**Exercise data**
______________________________

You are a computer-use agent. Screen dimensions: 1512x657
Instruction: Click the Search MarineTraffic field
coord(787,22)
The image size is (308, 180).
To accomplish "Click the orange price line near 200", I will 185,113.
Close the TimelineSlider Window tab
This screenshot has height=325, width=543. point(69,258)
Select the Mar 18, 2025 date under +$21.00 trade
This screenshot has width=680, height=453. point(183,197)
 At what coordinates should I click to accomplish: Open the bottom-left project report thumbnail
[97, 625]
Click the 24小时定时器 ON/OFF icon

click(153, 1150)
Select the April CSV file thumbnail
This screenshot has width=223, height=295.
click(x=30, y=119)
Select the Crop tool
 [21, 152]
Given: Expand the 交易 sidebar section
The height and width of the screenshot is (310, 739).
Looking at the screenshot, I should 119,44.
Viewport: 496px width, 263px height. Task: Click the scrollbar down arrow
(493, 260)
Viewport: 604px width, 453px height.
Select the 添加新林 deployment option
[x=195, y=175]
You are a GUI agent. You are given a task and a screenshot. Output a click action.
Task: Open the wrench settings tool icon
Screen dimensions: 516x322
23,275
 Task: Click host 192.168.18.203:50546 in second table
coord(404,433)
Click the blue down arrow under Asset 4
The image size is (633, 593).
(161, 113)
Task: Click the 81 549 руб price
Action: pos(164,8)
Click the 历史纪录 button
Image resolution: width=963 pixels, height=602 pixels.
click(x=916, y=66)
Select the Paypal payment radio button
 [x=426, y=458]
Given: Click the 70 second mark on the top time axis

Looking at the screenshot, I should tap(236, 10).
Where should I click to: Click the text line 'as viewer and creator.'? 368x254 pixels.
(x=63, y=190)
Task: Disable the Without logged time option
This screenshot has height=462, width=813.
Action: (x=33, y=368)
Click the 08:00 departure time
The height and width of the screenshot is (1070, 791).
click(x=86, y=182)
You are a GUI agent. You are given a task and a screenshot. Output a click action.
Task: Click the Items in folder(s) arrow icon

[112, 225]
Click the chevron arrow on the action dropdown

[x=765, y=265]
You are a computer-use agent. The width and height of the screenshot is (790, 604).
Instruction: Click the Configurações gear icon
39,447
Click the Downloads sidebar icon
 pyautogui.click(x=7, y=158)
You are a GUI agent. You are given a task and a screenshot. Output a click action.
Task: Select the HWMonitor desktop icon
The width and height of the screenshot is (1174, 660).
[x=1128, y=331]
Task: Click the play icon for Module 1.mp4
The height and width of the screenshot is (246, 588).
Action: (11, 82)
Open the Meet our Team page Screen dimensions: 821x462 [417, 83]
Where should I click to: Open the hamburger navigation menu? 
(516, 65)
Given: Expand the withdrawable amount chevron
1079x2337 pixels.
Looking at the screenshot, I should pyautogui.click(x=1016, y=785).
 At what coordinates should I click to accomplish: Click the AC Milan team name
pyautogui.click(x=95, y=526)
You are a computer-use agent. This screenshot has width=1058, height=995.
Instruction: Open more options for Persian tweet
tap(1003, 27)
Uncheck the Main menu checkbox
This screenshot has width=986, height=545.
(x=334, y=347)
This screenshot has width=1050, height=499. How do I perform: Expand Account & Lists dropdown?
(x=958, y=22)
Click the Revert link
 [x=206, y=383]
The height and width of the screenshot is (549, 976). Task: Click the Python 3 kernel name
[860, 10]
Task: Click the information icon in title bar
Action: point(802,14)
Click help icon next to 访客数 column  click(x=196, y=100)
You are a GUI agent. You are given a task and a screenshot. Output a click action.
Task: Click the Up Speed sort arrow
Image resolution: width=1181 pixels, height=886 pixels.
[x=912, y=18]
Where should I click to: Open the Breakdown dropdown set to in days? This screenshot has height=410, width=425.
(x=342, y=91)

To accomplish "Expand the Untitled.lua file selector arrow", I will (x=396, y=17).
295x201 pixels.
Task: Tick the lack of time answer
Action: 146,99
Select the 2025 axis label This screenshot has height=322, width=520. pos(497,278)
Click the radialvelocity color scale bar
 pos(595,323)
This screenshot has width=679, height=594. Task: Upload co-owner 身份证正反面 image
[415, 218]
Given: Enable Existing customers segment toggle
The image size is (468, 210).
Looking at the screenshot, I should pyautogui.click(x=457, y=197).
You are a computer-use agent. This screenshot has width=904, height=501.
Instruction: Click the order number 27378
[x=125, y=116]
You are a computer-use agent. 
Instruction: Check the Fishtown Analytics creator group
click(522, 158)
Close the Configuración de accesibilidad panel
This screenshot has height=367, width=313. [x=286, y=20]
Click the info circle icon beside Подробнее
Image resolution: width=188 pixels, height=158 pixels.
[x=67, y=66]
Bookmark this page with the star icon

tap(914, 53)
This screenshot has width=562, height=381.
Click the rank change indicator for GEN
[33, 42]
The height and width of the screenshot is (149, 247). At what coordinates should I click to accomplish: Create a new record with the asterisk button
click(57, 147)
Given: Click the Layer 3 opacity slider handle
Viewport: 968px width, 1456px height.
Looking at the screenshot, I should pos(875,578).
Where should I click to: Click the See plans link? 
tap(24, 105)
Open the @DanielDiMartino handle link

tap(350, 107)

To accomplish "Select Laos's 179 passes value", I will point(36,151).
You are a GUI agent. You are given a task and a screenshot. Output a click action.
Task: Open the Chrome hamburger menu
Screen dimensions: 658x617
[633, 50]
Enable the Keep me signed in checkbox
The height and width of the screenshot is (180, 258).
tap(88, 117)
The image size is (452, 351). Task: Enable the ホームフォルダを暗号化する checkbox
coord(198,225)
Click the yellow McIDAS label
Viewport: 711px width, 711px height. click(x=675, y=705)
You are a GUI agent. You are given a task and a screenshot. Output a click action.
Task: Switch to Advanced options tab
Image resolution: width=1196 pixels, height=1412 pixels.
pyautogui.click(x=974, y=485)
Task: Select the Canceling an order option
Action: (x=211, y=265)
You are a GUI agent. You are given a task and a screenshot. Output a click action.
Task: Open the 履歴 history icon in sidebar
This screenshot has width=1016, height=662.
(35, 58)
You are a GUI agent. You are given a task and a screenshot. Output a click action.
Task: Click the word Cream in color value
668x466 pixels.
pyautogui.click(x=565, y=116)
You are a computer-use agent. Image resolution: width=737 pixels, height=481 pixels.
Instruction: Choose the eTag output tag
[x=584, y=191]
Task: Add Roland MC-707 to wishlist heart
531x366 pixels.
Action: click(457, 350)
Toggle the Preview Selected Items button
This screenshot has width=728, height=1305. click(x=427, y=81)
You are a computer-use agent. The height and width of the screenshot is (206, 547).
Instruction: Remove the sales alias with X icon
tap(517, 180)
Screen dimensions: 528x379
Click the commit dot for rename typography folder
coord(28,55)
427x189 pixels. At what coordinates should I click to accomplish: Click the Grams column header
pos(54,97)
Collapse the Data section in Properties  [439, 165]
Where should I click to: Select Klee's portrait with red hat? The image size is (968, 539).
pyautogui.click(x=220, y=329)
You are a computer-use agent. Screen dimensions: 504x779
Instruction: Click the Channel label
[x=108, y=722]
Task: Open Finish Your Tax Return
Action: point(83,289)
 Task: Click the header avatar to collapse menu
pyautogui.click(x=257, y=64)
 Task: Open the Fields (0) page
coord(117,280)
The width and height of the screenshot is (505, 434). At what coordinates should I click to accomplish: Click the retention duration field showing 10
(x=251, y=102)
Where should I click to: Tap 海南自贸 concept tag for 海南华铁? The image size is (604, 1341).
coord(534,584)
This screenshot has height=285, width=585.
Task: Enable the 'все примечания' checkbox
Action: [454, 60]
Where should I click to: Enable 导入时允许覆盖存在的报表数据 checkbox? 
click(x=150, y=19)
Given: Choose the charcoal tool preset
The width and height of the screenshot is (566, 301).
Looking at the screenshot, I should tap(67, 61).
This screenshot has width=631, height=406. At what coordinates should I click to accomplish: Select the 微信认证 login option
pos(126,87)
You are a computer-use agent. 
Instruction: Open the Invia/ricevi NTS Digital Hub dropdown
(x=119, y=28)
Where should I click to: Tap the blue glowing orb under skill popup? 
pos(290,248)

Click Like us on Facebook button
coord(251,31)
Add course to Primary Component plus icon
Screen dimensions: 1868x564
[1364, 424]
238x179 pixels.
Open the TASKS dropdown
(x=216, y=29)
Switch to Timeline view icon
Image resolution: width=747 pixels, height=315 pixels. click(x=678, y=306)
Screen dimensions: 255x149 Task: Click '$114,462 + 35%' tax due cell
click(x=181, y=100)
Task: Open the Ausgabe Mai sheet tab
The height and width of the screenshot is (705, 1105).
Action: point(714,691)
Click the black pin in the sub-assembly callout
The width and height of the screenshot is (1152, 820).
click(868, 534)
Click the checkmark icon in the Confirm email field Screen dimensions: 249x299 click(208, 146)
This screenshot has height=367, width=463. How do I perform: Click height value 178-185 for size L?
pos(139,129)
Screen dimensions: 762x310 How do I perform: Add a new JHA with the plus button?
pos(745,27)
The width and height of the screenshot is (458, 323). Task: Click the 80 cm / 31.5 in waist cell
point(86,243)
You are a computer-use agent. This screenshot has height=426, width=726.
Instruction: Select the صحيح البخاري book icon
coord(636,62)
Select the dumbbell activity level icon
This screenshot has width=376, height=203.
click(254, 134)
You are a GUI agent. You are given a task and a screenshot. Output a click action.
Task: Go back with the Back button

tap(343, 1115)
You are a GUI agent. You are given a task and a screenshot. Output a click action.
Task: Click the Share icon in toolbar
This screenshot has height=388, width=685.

______________________________

**Task item**
Give back the records above exactly, limited to the lines between the one holding "This screenshot has width=562, height=381." and the one holding "Task: Open the Chrome hamburger menu", inclusive.

**Answer below**
This screenshot has width=562, height=381.
Click the rank change indicator for GEN
[33, 42]
The height and width of the screenshot is (149, 247). At what coordinates should I click to accomplish: Create a new record with the asterisk button
click(57, 147)
Given: Click the Layer 3 opacity slider handle
Viewport: 968px width, 1456px height.
Looking at the screenshot, I should pos(875,578).
Where should I click to: Click the See plans link? 
tap(24, 105)
Open the @DanielDiMartino handle link

tap(350, 107)

To accomplish "Select Laos's 179 passes value", I will point(36,151).
You are a GUI agent. You are given a task and a screenshot. Output a click action.
Task: Open the Chrome hamburger menu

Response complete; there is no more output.